Running Economy


Breathing Techniques

Breathing patterns can aid a runner in feeling more comfortable and in control when running at various speeds. One should practice breathing from his/her diaphragm and not from the chest to allow more oxygen to be taken in. Also, breathing from the mouth should be practiced especially during hard workouts and races.

 

Run Type

Suggested Breathing Pattern (In:Out)

Easy Runs

4:4

Threshold Runs

3:3

Intervals

2:2

Races

2:2 down to 1:1/1:2 towards the final race stages

 

The number used in the breathing pattern corresponds to the number of steps.

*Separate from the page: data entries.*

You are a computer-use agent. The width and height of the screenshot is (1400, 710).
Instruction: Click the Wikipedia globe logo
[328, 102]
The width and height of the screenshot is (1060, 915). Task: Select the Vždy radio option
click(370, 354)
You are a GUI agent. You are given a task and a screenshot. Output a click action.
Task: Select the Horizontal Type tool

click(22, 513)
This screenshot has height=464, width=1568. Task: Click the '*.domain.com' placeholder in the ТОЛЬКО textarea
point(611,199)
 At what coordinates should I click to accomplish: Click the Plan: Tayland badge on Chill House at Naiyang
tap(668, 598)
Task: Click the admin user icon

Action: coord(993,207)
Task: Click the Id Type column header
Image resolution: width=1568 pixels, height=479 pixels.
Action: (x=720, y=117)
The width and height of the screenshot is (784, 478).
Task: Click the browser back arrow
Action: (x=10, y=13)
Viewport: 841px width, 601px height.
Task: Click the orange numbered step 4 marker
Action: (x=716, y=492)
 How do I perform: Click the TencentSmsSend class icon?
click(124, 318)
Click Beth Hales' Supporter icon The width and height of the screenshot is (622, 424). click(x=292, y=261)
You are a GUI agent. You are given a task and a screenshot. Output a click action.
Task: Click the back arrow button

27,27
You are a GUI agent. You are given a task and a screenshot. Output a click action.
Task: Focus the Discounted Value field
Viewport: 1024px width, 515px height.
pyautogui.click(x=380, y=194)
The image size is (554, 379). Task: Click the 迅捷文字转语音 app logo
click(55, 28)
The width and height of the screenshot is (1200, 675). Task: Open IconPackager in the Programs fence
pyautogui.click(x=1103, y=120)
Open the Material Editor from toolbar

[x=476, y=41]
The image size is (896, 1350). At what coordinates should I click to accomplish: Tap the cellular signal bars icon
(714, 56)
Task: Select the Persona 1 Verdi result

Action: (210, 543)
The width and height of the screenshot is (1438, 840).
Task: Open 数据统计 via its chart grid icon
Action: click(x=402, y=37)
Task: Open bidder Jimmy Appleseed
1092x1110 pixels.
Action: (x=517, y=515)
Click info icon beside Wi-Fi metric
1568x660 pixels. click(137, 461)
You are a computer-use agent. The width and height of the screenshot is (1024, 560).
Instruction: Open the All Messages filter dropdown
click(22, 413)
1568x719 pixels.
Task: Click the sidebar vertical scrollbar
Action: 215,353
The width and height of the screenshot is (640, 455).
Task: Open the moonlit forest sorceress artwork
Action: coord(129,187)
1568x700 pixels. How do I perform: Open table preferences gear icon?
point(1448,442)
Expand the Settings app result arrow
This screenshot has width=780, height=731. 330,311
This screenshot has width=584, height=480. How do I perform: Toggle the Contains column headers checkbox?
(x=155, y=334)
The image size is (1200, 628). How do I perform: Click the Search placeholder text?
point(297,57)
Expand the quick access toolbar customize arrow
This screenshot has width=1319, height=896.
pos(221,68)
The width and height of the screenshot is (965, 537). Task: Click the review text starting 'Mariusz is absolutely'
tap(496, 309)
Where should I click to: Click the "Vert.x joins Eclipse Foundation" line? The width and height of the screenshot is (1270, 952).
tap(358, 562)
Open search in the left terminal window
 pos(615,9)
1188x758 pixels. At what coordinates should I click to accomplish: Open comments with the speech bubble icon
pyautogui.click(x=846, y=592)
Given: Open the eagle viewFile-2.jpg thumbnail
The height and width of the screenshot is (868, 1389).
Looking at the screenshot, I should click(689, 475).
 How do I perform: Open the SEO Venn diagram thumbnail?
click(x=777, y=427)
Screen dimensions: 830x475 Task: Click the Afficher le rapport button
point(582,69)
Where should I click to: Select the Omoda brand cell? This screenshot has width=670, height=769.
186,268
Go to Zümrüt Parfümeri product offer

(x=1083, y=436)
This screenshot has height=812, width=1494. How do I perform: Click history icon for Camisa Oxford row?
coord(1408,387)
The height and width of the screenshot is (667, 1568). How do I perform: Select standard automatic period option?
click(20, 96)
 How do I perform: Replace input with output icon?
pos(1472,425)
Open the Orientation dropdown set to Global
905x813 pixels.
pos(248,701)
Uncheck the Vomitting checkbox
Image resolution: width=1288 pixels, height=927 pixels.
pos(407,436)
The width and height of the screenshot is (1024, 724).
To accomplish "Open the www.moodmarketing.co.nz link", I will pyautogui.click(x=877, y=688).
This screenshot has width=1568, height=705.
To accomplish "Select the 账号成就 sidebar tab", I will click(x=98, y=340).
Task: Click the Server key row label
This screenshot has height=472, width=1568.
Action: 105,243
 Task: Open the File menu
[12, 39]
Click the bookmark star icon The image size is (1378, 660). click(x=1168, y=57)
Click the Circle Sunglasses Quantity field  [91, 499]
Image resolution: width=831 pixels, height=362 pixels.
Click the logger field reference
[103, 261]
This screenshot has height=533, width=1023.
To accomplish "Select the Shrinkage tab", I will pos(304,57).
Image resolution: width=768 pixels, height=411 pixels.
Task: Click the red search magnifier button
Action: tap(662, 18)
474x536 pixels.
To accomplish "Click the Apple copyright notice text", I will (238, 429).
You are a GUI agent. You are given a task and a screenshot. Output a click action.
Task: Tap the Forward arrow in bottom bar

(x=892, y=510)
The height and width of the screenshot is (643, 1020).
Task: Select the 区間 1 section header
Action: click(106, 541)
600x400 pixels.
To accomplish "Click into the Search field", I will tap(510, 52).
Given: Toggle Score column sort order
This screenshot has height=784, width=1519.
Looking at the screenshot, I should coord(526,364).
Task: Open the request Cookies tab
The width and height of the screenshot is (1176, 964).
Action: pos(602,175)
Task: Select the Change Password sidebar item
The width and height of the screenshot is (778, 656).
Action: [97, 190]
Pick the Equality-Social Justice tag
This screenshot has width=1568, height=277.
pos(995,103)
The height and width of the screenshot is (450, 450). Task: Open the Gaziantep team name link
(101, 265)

(E.g. 4:4 pattern means that one breathes in 4 steps and breathes out the next 4 steps)

 

The breathing patterns suggested are just a guideline and you should use a pattern that is the most comfortable for you in your situation.

 

Foot Strike Patterns

Heel Striking is commonly looked upon as the wrong technique for running. However, heel striking may not be bad after all. If one observes slow motion videos of many top marathoners, he/she would notice that quite a number do heel strike. The main misconception for this frowned upon technique is the association of heel striking with over striding. So long as a runner lands within his center of mass, his type of foot strike does not matter. Foot strike will vary from runner to runner.

 

Arm Swing

Arms should be at roughly 90 degrees. Palms should not be closed but not tightly. Ensure that arm swing does not cross over the middle of the body. An important technique to take note of is to focus on the backward swing and not the forward swing. The forward swing should come naturally. Also, practice swinging the arms from the elbows and not the hands. This aids with the trunk rotation and improves energy recycling from stride to stride.


Running Posture

Running posture is crucial for efficient running. Some points to take note: One should focus on relaxing his jaw and shoulders, letting the arms swing in a controlled yet free manner. A common mistake that runners make is to tense up the upper body especially when fatigued. Also, try visualizing a string connected from the center of the body pulling the runner upwards. This is also known as ‘running tall’. Running tall can allow a runner to avoid ‘sitting in his stride’ and lets him engage more of the glutes and hips. Also, the head position should be looking slightly downwards at the ground roughly 30-50m in front of him.

 

Cadence

180 has been the magic number made popular by Jack Daniels. In his book, he observed that the average cadence of elite runners was 180. However, this should not be applied to the average runner. We have to first take into consideration that many of the elites run at speeds of under 3:00min/km, which would feel like a sprint to many. Cadence will naturally increase when going at such high velocities. However, over-striders can look into increasing their cadence slightly to prevent a pronounced heel strike. This will help them land under their center of mass. Cadence will vary from runner to runner, and it is important to run at a cadence that feels comfortable to the individual.